Ideally, everything will go well and there won’t be any problems the first time a new customer tries your shop. But if anything doesn’t go according to plan, and the customer has what he feels is a negative experience, there are two ways it can play out. One: you don’t realize the customer was unhappy, or you do realize it but you don’t verbally apologize and explicitly offer to make it right. Either way, forget about any hopes you had for that person to become a repeat customer. Two: you turn the negative into a positive by apologizing sincerely, explaining that you do your best to make sure things like that don’t happen, and making it right by the customer.

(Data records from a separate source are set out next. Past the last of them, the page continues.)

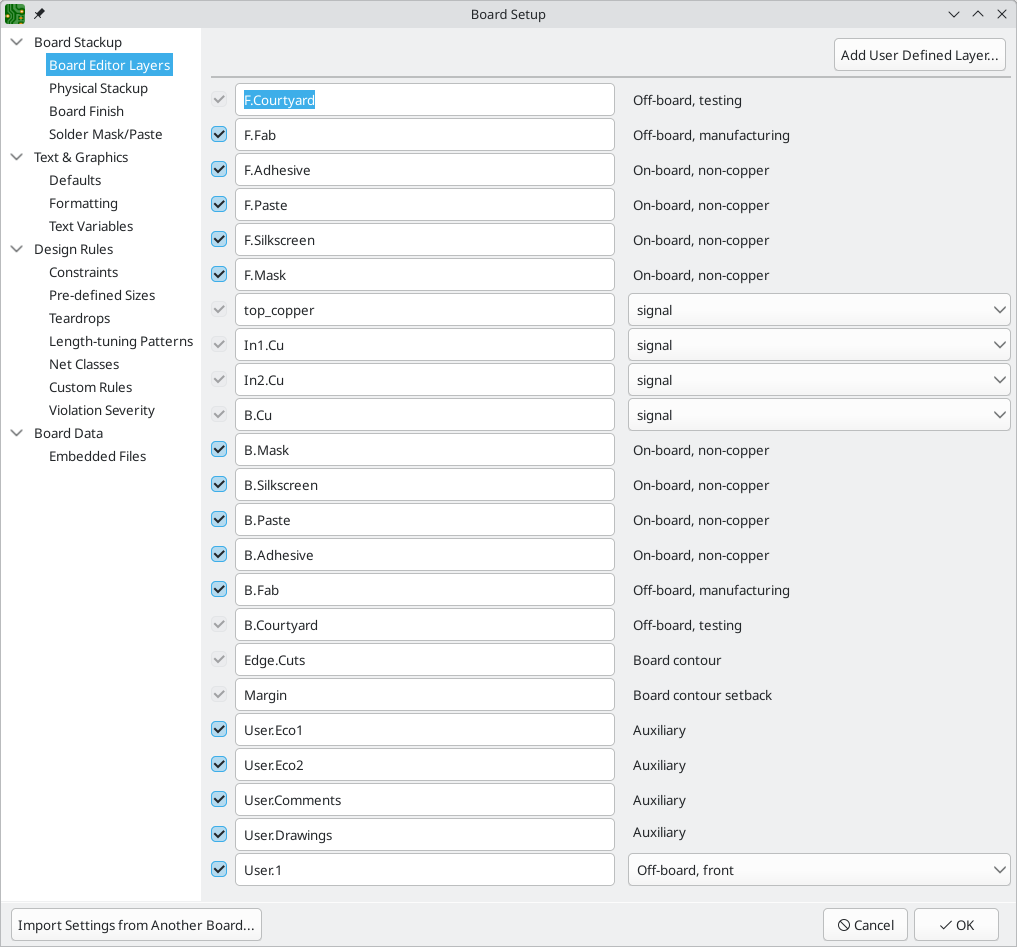This screenshot has height=947, width=1017.
Task: Open the User.1 layer type dropdown
Action: coord(818,870)
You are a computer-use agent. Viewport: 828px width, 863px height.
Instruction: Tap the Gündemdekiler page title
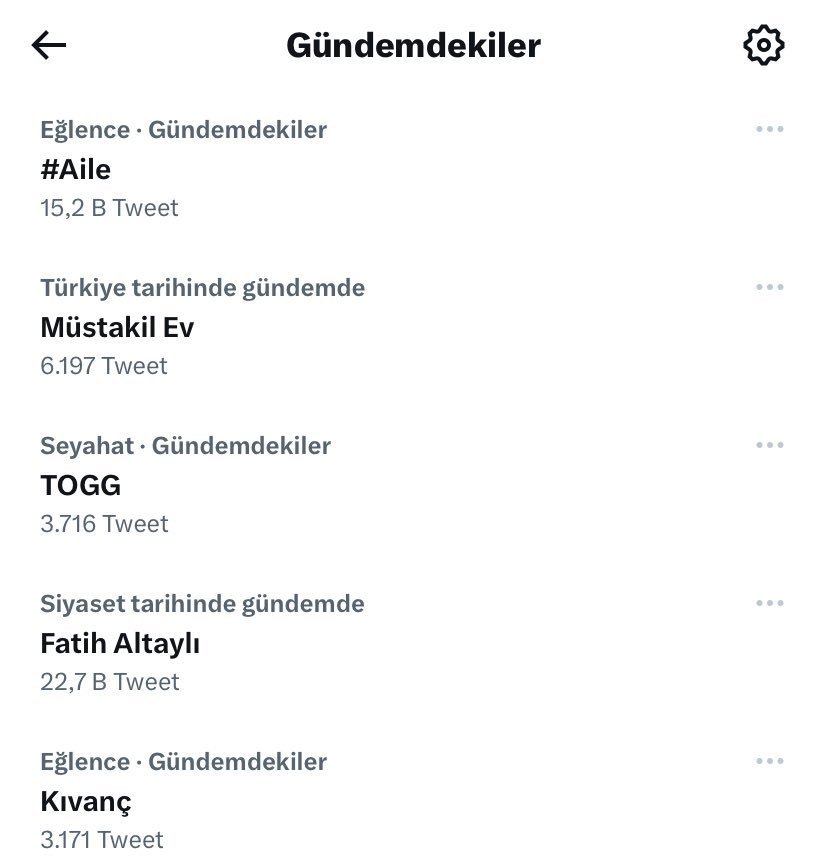point(413,45)
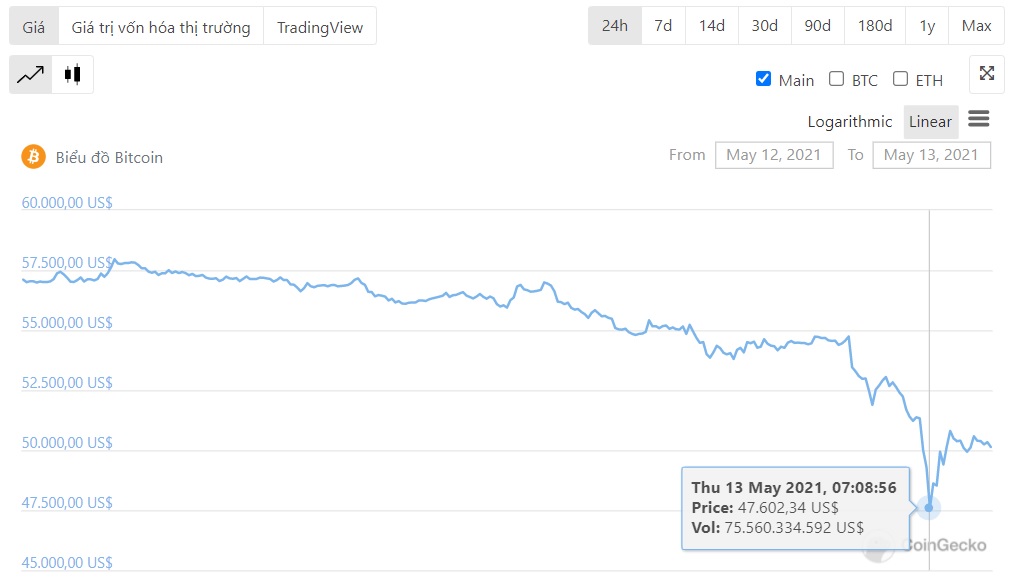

Your customers know that you are human. They don’t expect perfection. But if things go wrong, they do expect you to fix it. By apologizing and correcting what went wrong, you’ll actually build even more trust and a stronger relationship with that customer than if nothing had gone wrong in the first place.
Say “I Understand”
Have you ever had an upset customer that you felt just wasn’t listening to you? You offered him a solution to his concern, but he just kept repeating what it was he was upset about? Even though you think you understand a customer’s issue (and you may understand it perfectly), a customer may not feel heard and understood until you give him a chance to completely vent his frustration. Sometimes you have to let a customer get all his frustration out before you can move past the emotional phase of why he’s upset, and BEFORE you can move in to a process of resolving the problem. Start this process by showing and saying that you understand how the customer feels. Sympathize with him, understand him and hear him before you try to fix his concern. Connect and sympathize first. Only when that customer feels heard and understood will he allow you to move into the next phase of solving the problem.
Say “Thank You”
When your customers leave your shop, you have one last chance to reinforce trust and your relationship with them, which is critical to earning their repeat business. It takes 10 seconds to give them a sincere thanks, and it goes a long way. Say “Thank You,” and mean it.You can do all the marketing and advertising in the world to find new customers and get them into your shop, or you can let CustomerLink do it for you, but if you want your business to really do well, then please practice these habits (see what I did there?), and tell your customers the things they need to hear. If you and your staff start saying these things consistently to your customers, I guarantee you’ll also be saying “hello” to more revenue every month. Thank you for reading.